WHAT YOU SHOULD DO → Go through the lines below. Copy those with "tool".

[Data records]
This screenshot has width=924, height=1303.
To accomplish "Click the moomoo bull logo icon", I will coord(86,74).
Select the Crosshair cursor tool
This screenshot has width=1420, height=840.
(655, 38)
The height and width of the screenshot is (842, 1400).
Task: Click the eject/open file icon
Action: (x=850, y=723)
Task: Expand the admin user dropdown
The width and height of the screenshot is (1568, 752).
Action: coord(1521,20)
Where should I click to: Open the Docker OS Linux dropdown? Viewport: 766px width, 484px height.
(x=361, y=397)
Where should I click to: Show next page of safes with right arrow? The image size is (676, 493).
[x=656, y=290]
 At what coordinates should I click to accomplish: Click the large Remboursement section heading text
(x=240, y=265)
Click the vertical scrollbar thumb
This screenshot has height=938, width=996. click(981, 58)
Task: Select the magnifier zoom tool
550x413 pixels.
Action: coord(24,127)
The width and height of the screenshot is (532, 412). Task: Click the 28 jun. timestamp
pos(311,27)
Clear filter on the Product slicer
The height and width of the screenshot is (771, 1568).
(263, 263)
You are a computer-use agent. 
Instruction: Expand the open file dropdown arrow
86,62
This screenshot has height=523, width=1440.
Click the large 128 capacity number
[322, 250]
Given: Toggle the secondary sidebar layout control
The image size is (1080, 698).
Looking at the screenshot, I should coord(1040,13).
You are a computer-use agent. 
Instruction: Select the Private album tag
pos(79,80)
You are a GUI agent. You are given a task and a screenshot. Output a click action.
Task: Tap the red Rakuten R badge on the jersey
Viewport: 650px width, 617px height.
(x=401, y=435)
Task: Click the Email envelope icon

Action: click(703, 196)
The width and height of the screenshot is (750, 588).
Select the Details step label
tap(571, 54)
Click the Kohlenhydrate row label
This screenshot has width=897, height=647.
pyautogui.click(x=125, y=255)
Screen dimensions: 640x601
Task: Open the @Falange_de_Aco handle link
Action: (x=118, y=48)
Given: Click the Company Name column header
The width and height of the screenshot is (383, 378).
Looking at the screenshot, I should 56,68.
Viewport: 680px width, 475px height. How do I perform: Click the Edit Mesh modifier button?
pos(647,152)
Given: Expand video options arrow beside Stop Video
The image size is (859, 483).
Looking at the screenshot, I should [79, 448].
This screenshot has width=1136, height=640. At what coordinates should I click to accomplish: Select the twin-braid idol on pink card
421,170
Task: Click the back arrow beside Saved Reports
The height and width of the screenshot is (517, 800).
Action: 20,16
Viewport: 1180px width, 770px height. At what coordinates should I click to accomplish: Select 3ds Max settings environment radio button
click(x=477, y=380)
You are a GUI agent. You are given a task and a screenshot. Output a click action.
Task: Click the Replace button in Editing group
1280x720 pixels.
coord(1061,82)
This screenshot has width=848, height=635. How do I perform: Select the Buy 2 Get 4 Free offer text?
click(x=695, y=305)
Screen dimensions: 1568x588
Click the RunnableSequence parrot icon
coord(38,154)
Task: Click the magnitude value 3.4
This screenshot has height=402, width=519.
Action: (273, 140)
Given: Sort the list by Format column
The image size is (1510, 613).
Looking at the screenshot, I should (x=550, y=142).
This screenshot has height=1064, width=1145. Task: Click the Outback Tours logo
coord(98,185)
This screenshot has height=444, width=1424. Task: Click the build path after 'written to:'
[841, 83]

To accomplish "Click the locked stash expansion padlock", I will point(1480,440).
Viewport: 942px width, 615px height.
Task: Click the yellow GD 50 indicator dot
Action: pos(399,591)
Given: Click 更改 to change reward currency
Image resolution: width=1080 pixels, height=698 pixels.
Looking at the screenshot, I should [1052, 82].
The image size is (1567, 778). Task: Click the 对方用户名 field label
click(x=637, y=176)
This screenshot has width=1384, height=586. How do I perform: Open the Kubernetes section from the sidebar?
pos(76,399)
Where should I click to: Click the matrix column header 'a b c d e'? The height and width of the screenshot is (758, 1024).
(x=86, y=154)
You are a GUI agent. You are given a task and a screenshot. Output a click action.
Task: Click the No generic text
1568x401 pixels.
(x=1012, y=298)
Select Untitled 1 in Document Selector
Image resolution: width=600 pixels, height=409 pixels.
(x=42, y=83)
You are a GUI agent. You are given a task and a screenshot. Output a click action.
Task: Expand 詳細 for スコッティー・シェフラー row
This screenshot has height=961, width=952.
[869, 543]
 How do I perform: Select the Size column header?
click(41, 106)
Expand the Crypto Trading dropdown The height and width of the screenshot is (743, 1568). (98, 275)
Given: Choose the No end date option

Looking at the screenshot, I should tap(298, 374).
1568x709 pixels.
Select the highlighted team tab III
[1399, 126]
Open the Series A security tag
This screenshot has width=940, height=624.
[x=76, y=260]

TASK RESULT →
Select the Crosshair cursor tool
Task: Select the magnifier zoom tool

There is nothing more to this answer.